[Opening Data shown section]
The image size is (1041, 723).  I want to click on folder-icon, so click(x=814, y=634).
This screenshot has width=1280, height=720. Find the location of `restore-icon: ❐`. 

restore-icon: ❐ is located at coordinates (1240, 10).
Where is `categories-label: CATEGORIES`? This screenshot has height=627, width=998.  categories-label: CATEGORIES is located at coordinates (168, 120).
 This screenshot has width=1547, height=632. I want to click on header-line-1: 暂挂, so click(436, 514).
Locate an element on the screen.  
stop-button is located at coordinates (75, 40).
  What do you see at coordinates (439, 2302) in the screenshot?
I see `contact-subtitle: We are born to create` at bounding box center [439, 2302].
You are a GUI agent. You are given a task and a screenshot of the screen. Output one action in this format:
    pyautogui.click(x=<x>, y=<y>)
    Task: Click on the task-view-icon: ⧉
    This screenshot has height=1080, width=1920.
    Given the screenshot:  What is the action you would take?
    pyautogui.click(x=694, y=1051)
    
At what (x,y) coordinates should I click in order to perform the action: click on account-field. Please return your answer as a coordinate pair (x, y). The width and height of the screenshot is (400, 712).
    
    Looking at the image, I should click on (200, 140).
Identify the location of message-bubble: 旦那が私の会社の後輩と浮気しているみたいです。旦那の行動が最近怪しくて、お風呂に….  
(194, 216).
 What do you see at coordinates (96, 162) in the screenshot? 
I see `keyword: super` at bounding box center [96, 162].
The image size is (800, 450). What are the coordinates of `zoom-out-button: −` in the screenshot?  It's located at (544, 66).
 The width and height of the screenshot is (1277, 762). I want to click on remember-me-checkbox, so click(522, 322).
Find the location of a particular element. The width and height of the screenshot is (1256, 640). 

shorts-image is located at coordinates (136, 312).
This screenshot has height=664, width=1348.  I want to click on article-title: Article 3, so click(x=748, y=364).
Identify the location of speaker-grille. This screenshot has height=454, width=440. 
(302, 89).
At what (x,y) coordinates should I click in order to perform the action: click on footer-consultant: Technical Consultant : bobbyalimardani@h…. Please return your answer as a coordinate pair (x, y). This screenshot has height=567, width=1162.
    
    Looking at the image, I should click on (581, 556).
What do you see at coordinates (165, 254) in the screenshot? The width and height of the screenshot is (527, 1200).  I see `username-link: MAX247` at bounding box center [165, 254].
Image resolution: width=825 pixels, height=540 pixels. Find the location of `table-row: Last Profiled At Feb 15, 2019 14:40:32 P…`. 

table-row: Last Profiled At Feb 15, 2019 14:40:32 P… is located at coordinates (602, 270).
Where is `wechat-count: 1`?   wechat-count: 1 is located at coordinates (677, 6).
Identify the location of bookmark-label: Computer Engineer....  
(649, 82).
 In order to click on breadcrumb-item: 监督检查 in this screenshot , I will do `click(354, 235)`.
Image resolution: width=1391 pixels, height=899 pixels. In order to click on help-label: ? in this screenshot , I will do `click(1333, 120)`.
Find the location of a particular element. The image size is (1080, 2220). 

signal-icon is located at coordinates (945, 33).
[Closing Data shown section]
Your task
Reproduce the material word for word, from the line containing "coordinates (677, 6)." down to the end of the material.

Exercise result
Where is `wechat-count: 1`?   wechat-count: 1 is located at coordinates (677, 6).
Identify the location of bookmark-label: Computer Engineer....  
(649, 82).
 In order to click on breadcrumb-item: 监督检查 in this screenshot , I will do `click(354, 235)`.
Image resolution: width=1391 pixels, height=899 pixels. In order to click on help-label: ? in this screenshot , I will do `click(1333, 120)`.
Find the location of a particular element. The image size is (1080, 2220). 

signal-icon is located at coordinates (945, 33).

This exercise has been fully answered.